- [TASK INSTRUCTIONS]
- a) In the profile below, reproduce the words between "Last Updated on" and "University, Biophysics (2014)", inclusive.
- b) List every mentor named in the profile below.
- c) According to the profile below, in what year did the researcher earn the MS from Cornell University?

- [EXTRACT TO READ]
+ + + +

I am an Assistant Professor of Neuroscience whose research is focused on the generation of offline, or “spontaneous", activity in the sleeping brain and its use to support learning in biological and artificial neural networks. I have a broad background in biophysics, computational neuroscience, and neuroscience-inspired artificial intelligence (neuroAI). I received my B.S. in Biochemistry from Northeastern University, my M.S. in Biophysics from Cornell University, my PhD in Neuroscience from New York University under the mentorship of Drs. Gyorgy Buzsaki and John Rinzel, and did postdoctoral work at the interface of neuroscience and artificial intelligence at McGill University and Mila, the Quebec AI Institute, with Drs. Adrien Peyrache and Blake Richards. In my research, I use biologically-inspired neural network models, neural data analysis, and work closely with experimental collaborators. I also have a strong interest in applied Philosophy of Science -- especially in understanding the use of computational models in neuroscience, and the interaction between mechanistic and normative approaches to studying neural systems.

Last Updated on August 07, 2025.

Appointments

Education & Training

Postdoctoral Researcher
McGill University / Mila - the Quebec AI Institute (2024)
PhD
New York University, Neural Science (2021)
MS
Cornell University, Biophysics (2014)
BS
Northeastern University, Biochemistry (2011)

+ + + +

- [SUPPLIED DATA]
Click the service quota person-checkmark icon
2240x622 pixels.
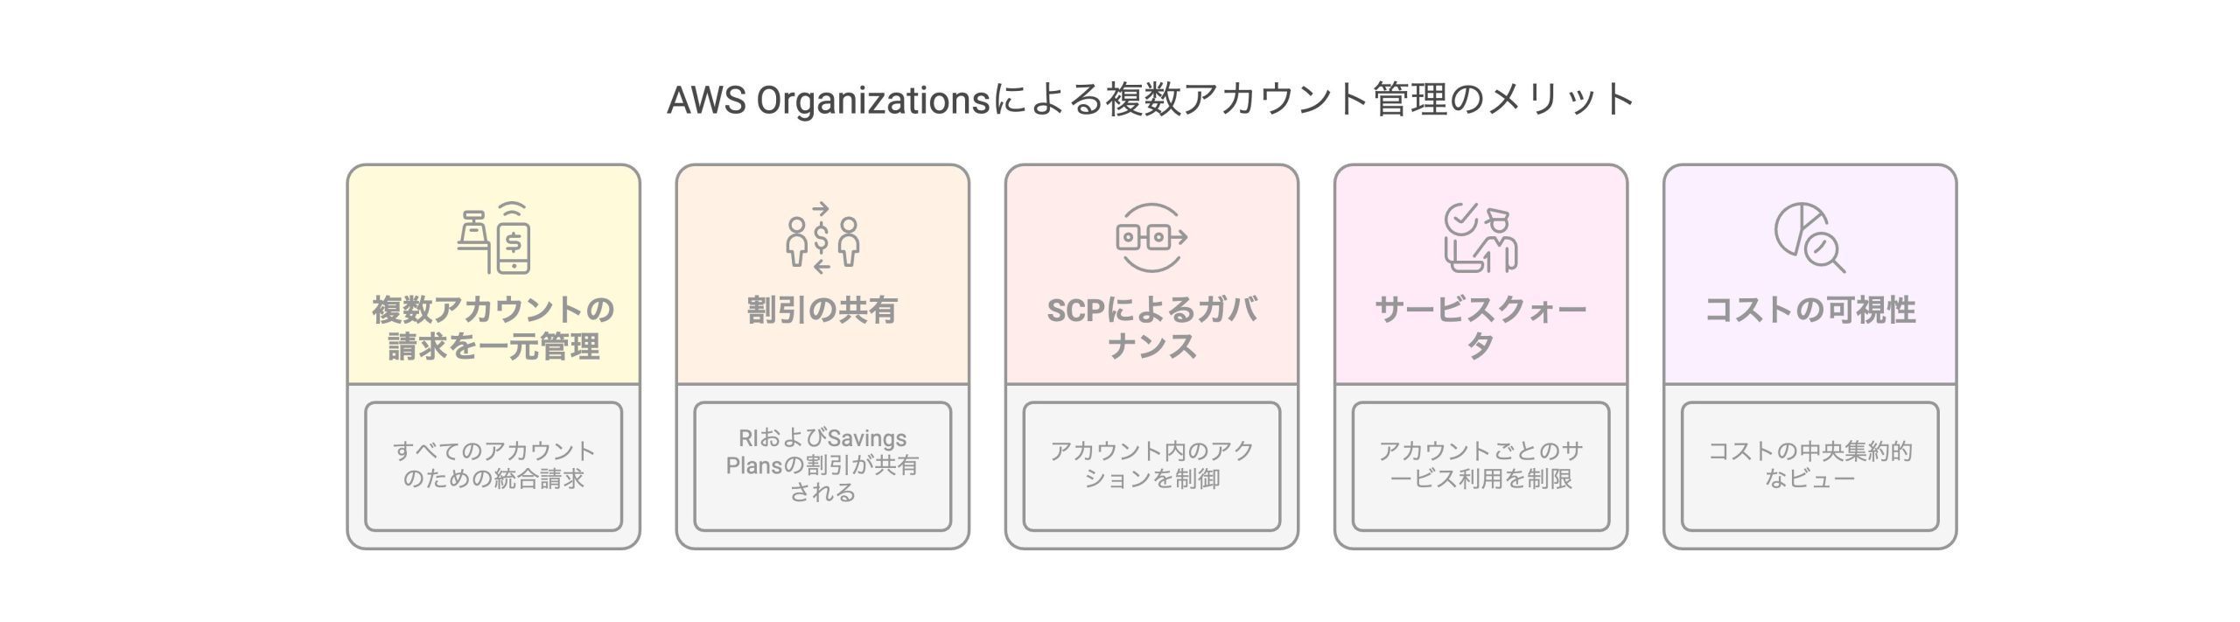1481,237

+ + + +

- [RESULTS FOR EACH TASK]
- a)
Last Updated on August 07, 2025.

Appointments

Education & Training

Postdoctoral Researcher
McGill University / Mila - the Quebec AI Institute (2024)
PhD
New York University, Neural Science (2021)
MS
Cornell University, Biophysics (2014)

- b) Gyorgy Buzsaki, John Rinzel, Adrien Peyrache, Blake Richards

- c) 2014